Il tema dell’ambiente e della vita delle api ritorna anche nella Conferenza buffa sulla biodiversità. Potete spiegarci cos’è una conferenza-spettacolo?
Una conferenza spettacolo nasce quando si rompe il proiettore con le slides ed i video, ed i due conferenzieri devono interpretare dal vivo le teorie sull’estinzione dei dinosauri, oppure la lista degli ingredienti di una cotoletta di pollo del supermercato. Il vero problema ha origine quando uno dei relatori cerca tra il pubblico una signora che possa aiutarlo a spiegare il famoso problema di Leonardo Pisano detto Fibonacci (che tratta della riproduzione dei conigli), ed il marito non è d’accordo.

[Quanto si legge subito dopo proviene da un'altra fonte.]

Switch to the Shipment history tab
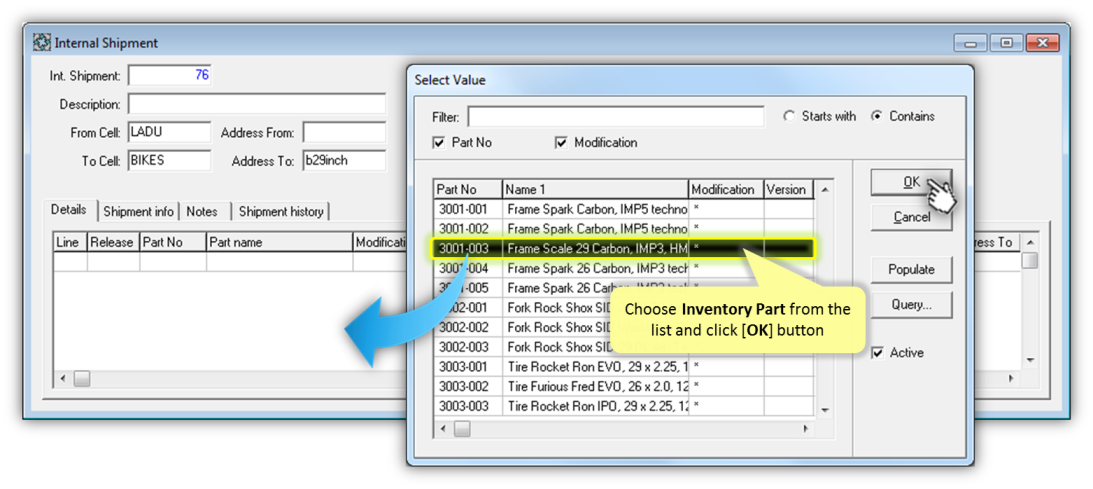The image size is (1093, 489). click(280, 212)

La biodiversità, il rispetto per l’ambiente e per gli animali sono questioni al centro di un “ciclo” di spettacoli del Teatro La Piccionaia: L’acqua invisibile, La vita segreta degli oggetti e La danza delle api appunto, il primo di questa serie. Questo teatro ha il merito di parlare ai più giovani della contemporaneità in modo semplice e divertente. Oltre le favole e le storie della tradizione, sembra che abbiate trovato una strada artistica per raccontare ai ragazzi i problemi legati all’ambiente. Come avete lavorato su questi temi?
Si tratta di un percorso nato da una serie di incontri. In particolare mi piace citare gli artisti di Babiloniateatri, con i quali nel 2009 abbiamo affrontato una scommessa impossibile. Si trattava di mettere in scena la risposta di uno scienziato alla domanda posta da un bambino sul futuro dell’umanità. Eravamo parte di un progetto che coinvolgeva diverse compagnie, ed a noi è toccata la domanda “Cosa mangeremo in futuro?” con la risposta di Paul Roberts.

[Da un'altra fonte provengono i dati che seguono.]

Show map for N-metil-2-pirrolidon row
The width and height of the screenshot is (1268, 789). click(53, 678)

Da lì è nato uno spettacolo, Special Price sul rapporto con il cibo, ed una ulteriore collaborazione con il Festival della Scienza di Genova con la realizzazione de La danza delle api. In quel contesto si è creato un legame ancora in atto con il laboratorio di educazione ambientale dell’Arpa Friuli Venezia Giulia, una realtà interessantissima fatta di esperti e ricercatori che si pongono il problema di come comunicare in modo efficace una serie di tematiche sul futuro del pianeta, e con i quali abbiamo realizzato diversi eventi e spettacoli. Il metodo di lavoro costruito in questi anni è semplice: un’intensa campagna di laboratori creativi con i ragazzi che a partire da conferenze spettacolo ci portano verso la costruzione di sogni e visioni sul palcoscenico ed oltre.

Nel vostro teatro, non solo in questo spettacolo, le proiezioni video hanno un ruolo fondamentale. Come costruite il dialogo tra immagini e attori?

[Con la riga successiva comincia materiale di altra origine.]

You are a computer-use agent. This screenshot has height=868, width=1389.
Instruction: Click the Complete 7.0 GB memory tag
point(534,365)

Le immagini che usiamo lavorano al nostro fianco sulla scena, generano non solo visione, ma soprattutto azione. Questo succede sia quando sono prodotte in diretta sotto la telecamera, come nella tecnica del teleracconto, sia quando vengono generate da dispositivi digitali che interagiscono con gli attori.
Entrare ed uscire dall’immagine elettronica significa mettere in pratica un confine sensibile, un territorio caldo della contemporaneità, soprattutto per le generazioni più giovani. Come nella costruzione della drammaturgia sono proprio loro, i ragazzi,  le nostre prime fonti di ispirazione per mettere in discussione e ridisegnare il nostro approccio.